Hudi - Hadoop Upserts Deletes and Incremental

Apache Hudi ingests & manages storage of large analytical datasets over DFS (hdfs or cloud stores).

Apache Hudi is a transactional data lake platform that brings database and data warehouse capabilities to the data lake. Hudi reimagines slow old-school batch data processing with a powerful new incremental processing framework for low latency minute-level analytics.

Apache Hudi

Hudi Features

  1. Mutability support for all data lake workloads - Quickly update & delete data with Hudi’s fast, pluggable indexing. This includes streaming workloads, with full support for out-of-order data, bursty traffic & data deduplication.
  2. Improved efficiency by incrementally processing new data - Replace old-school batch pipelines with incremental streaming on your data lake. Experience faster ingestion and lower processing times for analytical workloads.
  3. ACID Transactional guarantees to your data lake - Bring transactional guarantees to your data lake, with consistent, atomic writes and concurrency controls tailored for longer-running lake transactions.
  4. Unlock historical data with time travel - Query historical data with the ability to roll back to a table version; debug data versions to understand what changed over time; audit data changes by viewing the commit history.
  5. Interoperable multi-cloud ecosystem support - Extensive ecosystem support with plug-and-play options for popular data sources & query engines. Build future-proof architectures interoperable with your vendor of choice.
  6. Comprehensive table services for high-performance analytics - Fully automated table services that continuously schedule & orchestrate clustering, compaction, cleaning, file sizing & indexing to ensure tables are always ready.
  7. A rich platform to build your lakehouse faster - Effortlessly build your lakehouse with built-in tools for auto ingestion from services like Debezium and Kafka and auto catalog sync for easy discoverability & more.
  8. Query acceleration through multi-modal indexes - Experience faster write transactions on huge/wide tables & faster query performance with first-of-its kind multi-modal indexing subsystem.
  9. Resilient Pipelines with schema evolution & enforcement - Easily change the current schema of a Hudi table to adapt to the data that is changing over time and ensure pipeline resilience by failing fast and avoiding data corruption.

Original Motivation

  • Batch ingestion is too slow
  • Rewrite entire table/partition several times a day
  • ETLs off raw data have no smarts to recompute
  • Late arriving data is a nightmare

Streaming vs batch

Streaming vs batch vs incremental stack

Architecture

Hudi Architecture

Storage Type

Copy On Write (COW)

Queries: Snapshot, Incremental

copy on write

Merge on read (MOR)

merge on read

Choosing Between COW and MOR

The choice between COW and MOR in Apache Hudi largely depends on your specific requirements.

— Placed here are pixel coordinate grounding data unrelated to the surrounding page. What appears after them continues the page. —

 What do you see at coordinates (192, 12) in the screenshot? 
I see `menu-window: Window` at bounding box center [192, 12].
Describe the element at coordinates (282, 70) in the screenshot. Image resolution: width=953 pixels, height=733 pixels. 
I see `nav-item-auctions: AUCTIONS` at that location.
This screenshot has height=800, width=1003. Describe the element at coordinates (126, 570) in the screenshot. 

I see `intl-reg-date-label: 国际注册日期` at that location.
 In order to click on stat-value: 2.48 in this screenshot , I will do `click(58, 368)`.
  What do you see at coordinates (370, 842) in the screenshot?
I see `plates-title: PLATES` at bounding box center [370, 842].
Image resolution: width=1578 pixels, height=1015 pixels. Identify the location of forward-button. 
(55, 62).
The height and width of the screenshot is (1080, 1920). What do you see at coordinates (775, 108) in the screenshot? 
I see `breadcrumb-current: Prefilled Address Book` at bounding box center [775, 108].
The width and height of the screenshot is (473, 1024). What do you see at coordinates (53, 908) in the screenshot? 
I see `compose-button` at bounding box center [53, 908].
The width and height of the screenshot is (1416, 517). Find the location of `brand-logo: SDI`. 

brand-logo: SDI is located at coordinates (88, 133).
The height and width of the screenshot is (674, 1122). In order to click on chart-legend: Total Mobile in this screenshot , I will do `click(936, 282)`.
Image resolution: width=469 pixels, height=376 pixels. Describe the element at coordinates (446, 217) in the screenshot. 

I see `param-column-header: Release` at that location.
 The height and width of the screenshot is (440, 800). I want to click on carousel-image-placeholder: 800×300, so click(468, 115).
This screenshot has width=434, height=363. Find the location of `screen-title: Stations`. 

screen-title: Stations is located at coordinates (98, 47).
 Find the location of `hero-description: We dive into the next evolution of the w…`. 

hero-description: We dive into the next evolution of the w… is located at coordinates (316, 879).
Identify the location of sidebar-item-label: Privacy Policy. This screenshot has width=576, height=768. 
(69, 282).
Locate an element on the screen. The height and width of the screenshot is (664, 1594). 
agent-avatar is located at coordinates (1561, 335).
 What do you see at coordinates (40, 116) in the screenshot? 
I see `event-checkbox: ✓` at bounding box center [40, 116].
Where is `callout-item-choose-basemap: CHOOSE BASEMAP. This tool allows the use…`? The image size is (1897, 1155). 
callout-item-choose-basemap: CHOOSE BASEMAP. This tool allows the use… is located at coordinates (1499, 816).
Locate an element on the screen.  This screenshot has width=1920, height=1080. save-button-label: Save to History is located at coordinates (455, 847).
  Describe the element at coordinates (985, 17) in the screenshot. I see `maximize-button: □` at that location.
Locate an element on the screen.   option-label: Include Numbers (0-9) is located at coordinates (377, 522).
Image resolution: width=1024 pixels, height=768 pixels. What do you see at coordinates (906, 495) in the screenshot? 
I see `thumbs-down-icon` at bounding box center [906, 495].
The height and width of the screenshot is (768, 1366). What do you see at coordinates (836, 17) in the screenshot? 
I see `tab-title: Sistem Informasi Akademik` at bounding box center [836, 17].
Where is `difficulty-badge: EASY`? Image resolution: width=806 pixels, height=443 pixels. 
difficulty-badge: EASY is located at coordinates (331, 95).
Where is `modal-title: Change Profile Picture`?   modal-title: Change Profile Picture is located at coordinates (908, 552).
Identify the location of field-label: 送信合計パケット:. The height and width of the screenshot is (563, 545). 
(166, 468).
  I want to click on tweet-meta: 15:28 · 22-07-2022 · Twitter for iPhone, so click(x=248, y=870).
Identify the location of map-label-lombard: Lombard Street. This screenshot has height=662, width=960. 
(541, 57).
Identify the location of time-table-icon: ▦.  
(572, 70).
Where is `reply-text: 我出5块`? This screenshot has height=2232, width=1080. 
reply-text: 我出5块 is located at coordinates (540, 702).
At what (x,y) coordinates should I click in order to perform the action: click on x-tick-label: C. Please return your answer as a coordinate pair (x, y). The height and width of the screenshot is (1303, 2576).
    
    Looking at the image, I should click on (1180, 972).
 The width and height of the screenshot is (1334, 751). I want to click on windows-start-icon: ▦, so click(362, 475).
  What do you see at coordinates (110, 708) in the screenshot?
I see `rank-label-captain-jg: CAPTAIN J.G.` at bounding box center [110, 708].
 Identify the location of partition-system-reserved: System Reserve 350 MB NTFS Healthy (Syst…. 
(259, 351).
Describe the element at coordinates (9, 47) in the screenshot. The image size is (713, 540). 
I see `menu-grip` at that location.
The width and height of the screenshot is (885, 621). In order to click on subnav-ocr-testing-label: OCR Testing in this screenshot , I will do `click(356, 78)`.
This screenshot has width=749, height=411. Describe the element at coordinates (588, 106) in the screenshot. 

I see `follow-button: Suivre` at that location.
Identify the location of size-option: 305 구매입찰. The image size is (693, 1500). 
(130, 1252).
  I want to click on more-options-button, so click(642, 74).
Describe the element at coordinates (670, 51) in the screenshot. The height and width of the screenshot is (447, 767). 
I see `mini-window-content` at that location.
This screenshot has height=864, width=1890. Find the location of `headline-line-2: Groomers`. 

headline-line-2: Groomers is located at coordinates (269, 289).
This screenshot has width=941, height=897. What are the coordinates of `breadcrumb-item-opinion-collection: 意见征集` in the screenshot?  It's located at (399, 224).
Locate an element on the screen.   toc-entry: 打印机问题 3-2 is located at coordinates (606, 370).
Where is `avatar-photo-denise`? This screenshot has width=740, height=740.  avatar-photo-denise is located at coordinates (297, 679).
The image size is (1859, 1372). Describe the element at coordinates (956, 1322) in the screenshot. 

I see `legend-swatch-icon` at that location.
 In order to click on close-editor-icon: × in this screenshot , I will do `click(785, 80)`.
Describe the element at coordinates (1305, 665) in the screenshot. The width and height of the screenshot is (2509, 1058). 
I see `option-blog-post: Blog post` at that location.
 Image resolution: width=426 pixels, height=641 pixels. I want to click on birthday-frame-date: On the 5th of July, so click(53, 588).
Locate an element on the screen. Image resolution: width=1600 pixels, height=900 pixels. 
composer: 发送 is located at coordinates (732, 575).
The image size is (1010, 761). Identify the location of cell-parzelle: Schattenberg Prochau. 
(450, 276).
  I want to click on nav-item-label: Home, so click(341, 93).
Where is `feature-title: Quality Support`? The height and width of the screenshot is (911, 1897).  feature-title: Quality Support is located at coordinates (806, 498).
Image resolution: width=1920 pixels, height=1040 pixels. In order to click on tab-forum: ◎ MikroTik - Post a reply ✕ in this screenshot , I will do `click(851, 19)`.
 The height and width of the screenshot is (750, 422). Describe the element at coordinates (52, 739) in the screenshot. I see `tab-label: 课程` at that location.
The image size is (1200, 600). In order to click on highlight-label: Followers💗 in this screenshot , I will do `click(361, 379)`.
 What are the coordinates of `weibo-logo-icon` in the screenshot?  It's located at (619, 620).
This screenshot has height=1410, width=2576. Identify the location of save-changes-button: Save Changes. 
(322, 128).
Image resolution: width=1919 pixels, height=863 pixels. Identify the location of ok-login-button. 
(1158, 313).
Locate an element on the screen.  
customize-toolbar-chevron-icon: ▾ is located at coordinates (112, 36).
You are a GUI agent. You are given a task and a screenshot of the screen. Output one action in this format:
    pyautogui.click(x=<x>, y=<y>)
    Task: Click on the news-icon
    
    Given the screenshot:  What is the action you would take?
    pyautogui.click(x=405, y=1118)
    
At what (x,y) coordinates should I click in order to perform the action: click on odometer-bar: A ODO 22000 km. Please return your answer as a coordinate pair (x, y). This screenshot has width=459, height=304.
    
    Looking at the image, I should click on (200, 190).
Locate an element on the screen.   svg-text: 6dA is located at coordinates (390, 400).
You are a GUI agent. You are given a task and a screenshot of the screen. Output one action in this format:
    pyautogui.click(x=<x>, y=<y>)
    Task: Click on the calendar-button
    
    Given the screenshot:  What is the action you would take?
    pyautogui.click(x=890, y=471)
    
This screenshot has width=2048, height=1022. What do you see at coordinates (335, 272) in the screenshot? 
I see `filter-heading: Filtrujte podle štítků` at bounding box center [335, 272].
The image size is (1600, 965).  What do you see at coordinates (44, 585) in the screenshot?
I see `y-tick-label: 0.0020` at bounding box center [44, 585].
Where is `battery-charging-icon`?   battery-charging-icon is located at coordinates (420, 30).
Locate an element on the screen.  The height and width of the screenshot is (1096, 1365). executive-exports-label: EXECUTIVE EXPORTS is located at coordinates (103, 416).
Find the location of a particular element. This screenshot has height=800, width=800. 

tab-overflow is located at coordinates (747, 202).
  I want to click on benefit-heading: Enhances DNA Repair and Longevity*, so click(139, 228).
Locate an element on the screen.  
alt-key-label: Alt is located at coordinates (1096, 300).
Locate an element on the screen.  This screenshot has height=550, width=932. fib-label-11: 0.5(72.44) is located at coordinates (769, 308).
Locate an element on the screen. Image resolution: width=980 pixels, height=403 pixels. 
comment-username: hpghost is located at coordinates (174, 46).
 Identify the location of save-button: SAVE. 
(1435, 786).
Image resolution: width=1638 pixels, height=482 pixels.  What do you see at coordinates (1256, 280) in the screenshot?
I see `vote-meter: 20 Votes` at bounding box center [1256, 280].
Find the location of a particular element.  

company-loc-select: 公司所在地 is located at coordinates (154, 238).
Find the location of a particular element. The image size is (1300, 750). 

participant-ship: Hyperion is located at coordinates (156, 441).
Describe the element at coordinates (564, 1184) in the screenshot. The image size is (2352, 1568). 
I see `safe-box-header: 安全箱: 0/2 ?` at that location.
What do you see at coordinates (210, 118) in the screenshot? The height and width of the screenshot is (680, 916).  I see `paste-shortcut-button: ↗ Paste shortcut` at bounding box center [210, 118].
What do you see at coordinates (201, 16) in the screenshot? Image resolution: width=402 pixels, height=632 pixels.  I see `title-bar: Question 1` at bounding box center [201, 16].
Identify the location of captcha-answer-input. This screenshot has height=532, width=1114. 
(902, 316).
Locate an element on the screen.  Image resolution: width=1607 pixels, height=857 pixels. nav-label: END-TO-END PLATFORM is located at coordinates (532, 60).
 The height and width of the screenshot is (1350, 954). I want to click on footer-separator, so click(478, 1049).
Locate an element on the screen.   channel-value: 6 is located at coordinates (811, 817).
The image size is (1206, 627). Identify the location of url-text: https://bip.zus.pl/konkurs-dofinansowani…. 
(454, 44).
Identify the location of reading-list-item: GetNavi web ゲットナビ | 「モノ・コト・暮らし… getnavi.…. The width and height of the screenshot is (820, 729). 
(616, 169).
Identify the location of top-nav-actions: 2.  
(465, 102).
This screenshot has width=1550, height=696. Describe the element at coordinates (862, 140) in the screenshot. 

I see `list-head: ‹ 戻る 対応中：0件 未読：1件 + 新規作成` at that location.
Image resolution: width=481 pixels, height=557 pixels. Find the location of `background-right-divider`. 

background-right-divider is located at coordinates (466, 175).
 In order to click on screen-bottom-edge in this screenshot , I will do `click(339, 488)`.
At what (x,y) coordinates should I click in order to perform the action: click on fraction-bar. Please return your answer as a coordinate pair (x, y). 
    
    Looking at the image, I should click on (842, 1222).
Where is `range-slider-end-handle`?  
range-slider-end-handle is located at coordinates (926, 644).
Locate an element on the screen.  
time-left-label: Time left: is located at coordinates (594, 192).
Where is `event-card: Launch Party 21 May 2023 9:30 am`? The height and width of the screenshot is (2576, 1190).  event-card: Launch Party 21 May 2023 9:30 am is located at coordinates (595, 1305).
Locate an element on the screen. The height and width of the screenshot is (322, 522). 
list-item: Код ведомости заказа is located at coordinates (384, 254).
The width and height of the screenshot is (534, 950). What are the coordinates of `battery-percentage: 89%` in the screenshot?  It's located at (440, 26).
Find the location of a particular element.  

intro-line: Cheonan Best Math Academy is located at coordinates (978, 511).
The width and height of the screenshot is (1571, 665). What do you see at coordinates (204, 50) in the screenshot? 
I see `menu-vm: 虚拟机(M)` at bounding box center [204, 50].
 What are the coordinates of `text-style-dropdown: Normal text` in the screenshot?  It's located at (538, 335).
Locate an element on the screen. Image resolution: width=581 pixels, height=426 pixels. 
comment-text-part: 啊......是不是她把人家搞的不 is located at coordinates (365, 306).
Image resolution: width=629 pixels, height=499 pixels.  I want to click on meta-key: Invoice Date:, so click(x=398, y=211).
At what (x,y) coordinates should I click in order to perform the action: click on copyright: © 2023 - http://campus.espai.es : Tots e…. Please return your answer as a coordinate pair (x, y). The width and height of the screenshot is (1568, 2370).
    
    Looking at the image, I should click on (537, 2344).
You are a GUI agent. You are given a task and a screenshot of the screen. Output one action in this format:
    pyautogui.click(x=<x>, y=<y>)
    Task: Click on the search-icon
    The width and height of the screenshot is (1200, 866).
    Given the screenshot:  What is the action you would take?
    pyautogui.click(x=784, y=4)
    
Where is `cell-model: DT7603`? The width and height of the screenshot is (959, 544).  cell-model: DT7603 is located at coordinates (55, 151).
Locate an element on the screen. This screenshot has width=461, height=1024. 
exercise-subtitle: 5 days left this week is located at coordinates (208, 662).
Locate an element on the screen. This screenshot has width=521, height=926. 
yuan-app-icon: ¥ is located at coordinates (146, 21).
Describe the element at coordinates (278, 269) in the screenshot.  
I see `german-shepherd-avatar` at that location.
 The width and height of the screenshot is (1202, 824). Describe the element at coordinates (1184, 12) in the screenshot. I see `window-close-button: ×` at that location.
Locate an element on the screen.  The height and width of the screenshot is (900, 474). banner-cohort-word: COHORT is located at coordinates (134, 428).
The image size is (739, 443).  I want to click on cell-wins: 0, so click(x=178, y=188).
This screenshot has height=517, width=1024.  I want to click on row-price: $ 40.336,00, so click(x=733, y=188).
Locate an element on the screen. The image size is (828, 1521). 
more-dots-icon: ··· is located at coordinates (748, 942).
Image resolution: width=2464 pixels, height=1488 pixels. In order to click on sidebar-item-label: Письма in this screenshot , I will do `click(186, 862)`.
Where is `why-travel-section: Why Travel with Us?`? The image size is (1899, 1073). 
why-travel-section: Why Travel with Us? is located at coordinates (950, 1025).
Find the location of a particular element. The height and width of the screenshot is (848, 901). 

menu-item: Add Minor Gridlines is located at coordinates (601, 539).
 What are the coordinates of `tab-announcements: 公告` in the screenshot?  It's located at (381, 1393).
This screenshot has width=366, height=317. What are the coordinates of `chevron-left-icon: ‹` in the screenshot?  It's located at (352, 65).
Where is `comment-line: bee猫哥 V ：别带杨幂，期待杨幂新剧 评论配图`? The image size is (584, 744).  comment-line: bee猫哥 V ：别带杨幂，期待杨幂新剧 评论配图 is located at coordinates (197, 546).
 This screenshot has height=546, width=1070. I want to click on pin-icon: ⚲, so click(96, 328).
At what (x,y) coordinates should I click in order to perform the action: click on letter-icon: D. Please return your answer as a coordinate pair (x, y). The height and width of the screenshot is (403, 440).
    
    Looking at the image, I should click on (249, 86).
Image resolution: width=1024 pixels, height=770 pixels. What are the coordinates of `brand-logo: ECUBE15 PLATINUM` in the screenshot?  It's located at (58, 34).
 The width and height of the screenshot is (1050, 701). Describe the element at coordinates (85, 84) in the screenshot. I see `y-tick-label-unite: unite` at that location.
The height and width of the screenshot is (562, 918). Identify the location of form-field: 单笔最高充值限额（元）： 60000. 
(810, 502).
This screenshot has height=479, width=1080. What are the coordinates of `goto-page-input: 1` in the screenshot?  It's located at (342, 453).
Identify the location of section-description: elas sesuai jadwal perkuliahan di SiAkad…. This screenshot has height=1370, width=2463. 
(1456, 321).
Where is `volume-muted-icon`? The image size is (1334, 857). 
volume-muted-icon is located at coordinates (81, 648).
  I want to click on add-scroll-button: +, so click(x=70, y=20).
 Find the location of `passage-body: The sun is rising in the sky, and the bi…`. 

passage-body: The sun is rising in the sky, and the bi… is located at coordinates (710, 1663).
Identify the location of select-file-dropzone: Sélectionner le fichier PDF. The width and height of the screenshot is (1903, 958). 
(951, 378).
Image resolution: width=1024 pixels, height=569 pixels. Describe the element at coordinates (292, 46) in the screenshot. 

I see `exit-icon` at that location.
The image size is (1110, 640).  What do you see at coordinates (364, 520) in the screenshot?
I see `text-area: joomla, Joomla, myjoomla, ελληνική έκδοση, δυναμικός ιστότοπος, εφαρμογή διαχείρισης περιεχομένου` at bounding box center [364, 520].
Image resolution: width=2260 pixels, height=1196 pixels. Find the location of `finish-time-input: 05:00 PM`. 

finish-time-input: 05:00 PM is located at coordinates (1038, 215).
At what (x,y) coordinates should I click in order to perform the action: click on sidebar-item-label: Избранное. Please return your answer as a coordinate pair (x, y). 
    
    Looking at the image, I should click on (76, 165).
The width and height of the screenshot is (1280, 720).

  1. Read vs. Write Frequency: If your workload is read-heavy, COW may be the better choice due to its optimized read performance. Conversely, for write-heavy applications where data is ingested frequently, MOR can handle the load more efficiently.
  2. Data Consistency: If your application requires strong consistency and atomicity during writes, COW is preferable. MOR is better suited for scenarios where eventual consistency is acceptable.
  3. Use Case: For analytical workloads and batch processing, COW shines. For real-time data processing and streaming applications, MOR is often the way to go.